H. The parties are authorised to request the Registrar to enroll any pre-trial procedures in terms of Rule 37(8) before Mr. Justice Gamble, such proceedings to be dealt with by the Judge in chambers in consultation with the parties’ legal representatives.

 

 

                                                                                    __________________

                                                                                                GAMBLE, J

 

[1]3(1) At the dissolution of a marriage subject to the accrual system, by divorce or buy the death of one or both of the spouses, the spouse whose estate shows no accrual or a smaller accrual than the estate of the other spouse, or his estate if he is deceased, acquires a claim against the other spouse or his estate for an amount equal to half of the difference between the accrual of the respective estates of the spouses.

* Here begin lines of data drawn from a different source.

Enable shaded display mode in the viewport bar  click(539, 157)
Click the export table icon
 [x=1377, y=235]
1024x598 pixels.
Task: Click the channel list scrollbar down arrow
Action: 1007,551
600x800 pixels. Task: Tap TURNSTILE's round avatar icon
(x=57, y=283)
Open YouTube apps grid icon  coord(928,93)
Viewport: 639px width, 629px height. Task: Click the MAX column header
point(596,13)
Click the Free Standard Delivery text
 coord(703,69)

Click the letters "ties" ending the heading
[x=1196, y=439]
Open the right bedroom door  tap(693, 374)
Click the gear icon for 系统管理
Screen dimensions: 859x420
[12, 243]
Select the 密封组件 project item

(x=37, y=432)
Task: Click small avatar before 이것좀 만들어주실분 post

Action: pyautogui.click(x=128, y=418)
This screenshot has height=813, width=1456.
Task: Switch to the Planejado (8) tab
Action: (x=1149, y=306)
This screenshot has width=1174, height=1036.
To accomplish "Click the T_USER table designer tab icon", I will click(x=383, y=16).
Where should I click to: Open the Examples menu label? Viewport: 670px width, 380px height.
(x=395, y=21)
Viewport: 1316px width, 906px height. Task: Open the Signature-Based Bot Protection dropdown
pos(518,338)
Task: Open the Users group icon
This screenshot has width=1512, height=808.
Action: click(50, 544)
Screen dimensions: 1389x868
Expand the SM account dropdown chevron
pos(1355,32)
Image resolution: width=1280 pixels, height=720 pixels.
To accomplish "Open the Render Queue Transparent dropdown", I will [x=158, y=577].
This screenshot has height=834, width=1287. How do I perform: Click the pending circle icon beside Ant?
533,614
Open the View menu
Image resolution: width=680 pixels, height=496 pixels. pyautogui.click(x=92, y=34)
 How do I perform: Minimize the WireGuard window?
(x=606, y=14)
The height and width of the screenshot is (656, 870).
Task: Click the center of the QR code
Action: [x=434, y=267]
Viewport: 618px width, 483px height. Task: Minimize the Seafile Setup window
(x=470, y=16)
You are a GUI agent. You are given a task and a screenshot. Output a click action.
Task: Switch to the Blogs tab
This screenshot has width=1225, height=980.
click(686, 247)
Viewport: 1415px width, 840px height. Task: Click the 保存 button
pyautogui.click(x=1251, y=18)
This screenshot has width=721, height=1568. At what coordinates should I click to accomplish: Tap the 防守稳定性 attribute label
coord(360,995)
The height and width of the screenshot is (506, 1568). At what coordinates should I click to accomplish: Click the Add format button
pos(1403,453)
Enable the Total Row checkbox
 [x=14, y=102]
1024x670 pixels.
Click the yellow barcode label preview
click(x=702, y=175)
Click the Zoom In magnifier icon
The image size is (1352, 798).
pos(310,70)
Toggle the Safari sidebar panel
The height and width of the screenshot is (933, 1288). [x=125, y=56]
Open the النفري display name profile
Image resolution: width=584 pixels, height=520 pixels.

(2) Subject to the provisions of section 8(1), a claim in terms of subsection (1) arises at the dissolution of the marriage and the right of the spouse to share in terms of this Act in the accrual of the estate of the other spouse's during the subsistence of the marriage not transferable or liable to attachment, and does not form part of the insolvent estate of a spouse." (Emphasis added)

[2] Schwartz v Schwartz [1984] ZASCA 79; 1984 (4) SA 467 (A); Levy v Levy 1991 (3) SA 614 (A).

[3]Na aanhoor van die getuienis is ek oortuig dat die waarde van die plase tans onderskeidelik R36 miljoen en R6,3 miljoen is.” (Emphasis added)

[4] Denel (Edms) Bpk v Vorster 2004 (4) SA 481 (SCA) at [3]

[5] African Bank Ltd v Weiner and Others [2003[ 4 All SA 50 (C) at [33]

[6] Bertram v Wood 10 SC 177 at 180

[7] Bafokeng Tribe v Impala Platinum Ltd 1999 (3) SA 517 (B)

[8] Kommissaris van Binnelandse Inkomste v ABSA Bank Bpk 1995 (1) SA 653 (SCA)

[9] National Sorghum Breweries (Pty) Limited t/a Vivo African Breweries v International Liquor Distributors (Pty) Limited 2001 (2) SA 232 (SCA)

[10] It is common cause that the husband has been complying with an interim maintenance order issued in terms of Rule 43 and will continue to do so until this matter is finally resolved.

[11] David Hersch Organisation (Pty) Ltd and Another v ABSA Insurance Brokers (Pty) Ltd 1998 (4) SA 783 (T) at 787D.

[12]19.2 Die waarde van die onderskeie eiendomme ten einde die aanwas te bepaal.”